If you’re serious about your training and want more from your workouts; then these tips are essential when planning your sessions.
1. Organise your split for your goals (e.g. muscle) As you begin to increase the intensity of your training, rest and allowing time to properly recover become vital. Hence how you arrange your split is essential. As a beginner a whole body workout may do the job but as you become more advanced a better approach is to hit a larger body part accompanied by a smaller body part, then planning time to recover. As the volume and intensity of your workouts increase, you’ll need extra time to recover. Your workouts are the reason your body grows, however it repairs and grows and changes outside the gym so long as proper rest and nutrition are given.
2. Perform compound movements early. Exercises fall into 2 categories compound and isolation. In compound two joints work together e.g. bench press: Shoulders and elbows. This causes more muscles to be used at once, because of this typically in these movements you can use much more weight. It is better to perform when you are fresh. Isolation movements for the end of your workouts.
3. Increase workout volume Are you performing a sufficient amount of sets and reps? Those that have been training for a while and who are looking for more muscle gains, research shows high volume workouts would be beneficial for hypertrophy ( Muscle growth). A small portion of the reasons high volume workouts result in muscle growth is the initiate the secretion of anabolic hormone such as testosterone, ANO and HGH in the body which are essential for muscle growth. Remember too much volume can be counterproductive.
4. Weight selection Research shows that performing 8-12 reps is optimal per set for muscle growth, however that isn’t to say it’s law. We should realistically be aiming to fail at this 8-12 rep range. I.e. reps: 8, 9,10,11,12 should be very very difficult.
5. Hit muscles from more than one angle Familiar with using incline, flat and decline for your bench press? That same approach should be used for all body parts. Not just the type of exercise but your general body position, including hand and foot position. Variety in your routine will help you hit muscles in different ways.
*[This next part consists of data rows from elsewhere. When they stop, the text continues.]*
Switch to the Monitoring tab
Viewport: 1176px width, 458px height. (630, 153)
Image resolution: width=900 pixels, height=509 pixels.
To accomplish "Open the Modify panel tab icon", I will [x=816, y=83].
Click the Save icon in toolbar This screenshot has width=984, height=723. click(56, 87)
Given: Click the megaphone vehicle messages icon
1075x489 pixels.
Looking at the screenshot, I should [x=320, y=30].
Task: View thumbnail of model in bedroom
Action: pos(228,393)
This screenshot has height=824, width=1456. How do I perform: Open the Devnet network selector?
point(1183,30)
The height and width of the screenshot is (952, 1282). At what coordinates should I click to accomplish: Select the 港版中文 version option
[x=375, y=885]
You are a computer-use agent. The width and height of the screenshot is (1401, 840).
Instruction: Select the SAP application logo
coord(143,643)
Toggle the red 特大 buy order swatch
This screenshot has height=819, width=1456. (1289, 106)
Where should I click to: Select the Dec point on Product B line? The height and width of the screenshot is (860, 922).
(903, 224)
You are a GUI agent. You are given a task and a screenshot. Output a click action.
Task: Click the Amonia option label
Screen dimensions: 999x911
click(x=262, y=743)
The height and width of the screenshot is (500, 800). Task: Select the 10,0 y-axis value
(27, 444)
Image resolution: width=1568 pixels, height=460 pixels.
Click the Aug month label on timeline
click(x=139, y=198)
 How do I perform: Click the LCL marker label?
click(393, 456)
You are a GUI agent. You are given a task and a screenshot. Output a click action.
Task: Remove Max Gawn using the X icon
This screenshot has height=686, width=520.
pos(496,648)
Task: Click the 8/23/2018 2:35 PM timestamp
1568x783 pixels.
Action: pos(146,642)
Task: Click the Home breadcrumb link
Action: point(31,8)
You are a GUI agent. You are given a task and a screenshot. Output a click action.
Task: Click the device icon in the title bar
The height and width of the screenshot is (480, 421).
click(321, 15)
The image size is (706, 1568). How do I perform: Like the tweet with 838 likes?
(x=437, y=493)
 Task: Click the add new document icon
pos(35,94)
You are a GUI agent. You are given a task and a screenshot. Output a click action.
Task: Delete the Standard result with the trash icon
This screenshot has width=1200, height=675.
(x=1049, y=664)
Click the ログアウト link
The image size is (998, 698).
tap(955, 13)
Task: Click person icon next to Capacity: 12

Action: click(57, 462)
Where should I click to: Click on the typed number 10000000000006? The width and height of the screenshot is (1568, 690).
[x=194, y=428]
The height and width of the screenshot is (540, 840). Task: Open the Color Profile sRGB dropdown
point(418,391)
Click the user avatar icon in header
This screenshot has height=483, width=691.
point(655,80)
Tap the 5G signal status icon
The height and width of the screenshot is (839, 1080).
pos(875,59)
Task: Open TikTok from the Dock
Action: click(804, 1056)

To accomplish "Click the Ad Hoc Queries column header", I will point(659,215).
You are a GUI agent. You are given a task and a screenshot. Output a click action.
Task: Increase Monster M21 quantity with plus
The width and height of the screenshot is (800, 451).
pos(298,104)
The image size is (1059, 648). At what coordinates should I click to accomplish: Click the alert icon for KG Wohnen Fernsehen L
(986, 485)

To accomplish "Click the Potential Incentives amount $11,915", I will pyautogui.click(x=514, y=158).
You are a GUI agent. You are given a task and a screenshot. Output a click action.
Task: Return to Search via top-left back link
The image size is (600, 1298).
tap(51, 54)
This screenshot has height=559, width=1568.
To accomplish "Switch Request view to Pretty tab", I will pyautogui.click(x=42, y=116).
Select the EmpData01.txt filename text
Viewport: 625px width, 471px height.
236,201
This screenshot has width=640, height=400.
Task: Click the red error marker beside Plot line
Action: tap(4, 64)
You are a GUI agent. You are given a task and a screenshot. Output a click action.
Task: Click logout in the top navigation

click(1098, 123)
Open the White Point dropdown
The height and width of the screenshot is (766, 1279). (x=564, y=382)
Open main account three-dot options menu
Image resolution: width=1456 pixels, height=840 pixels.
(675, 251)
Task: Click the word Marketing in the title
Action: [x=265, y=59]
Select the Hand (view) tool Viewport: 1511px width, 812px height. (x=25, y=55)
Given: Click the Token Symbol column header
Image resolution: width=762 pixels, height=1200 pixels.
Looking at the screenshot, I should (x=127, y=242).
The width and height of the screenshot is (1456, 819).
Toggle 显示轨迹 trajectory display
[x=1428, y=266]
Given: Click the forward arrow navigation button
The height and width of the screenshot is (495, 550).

6. Change up your rest Typically you may find yourself taking anywhere between 45 seconds and 2 minutes rest between sets. Start taking a slightly longer rest when lifting heavy to ensure you are properly recovered and prepared for the next set. This should be done on any exercise you perform 6-8 reps.
7. Ever trained to failure Take your sets through to concentric muscle failure, this is where you can no longer perform reps with good form on your own. This again will stimulate the release of anabolic hormones. Doing this every set however will be counterproductive. Take 1-2 sets of an exercise in your workout to complete failure.
8. Get a training buddy When the intensity of your workouts starts to get harder, it’s a good idea to have a spotter for safety and also to push yourself past the point of failure.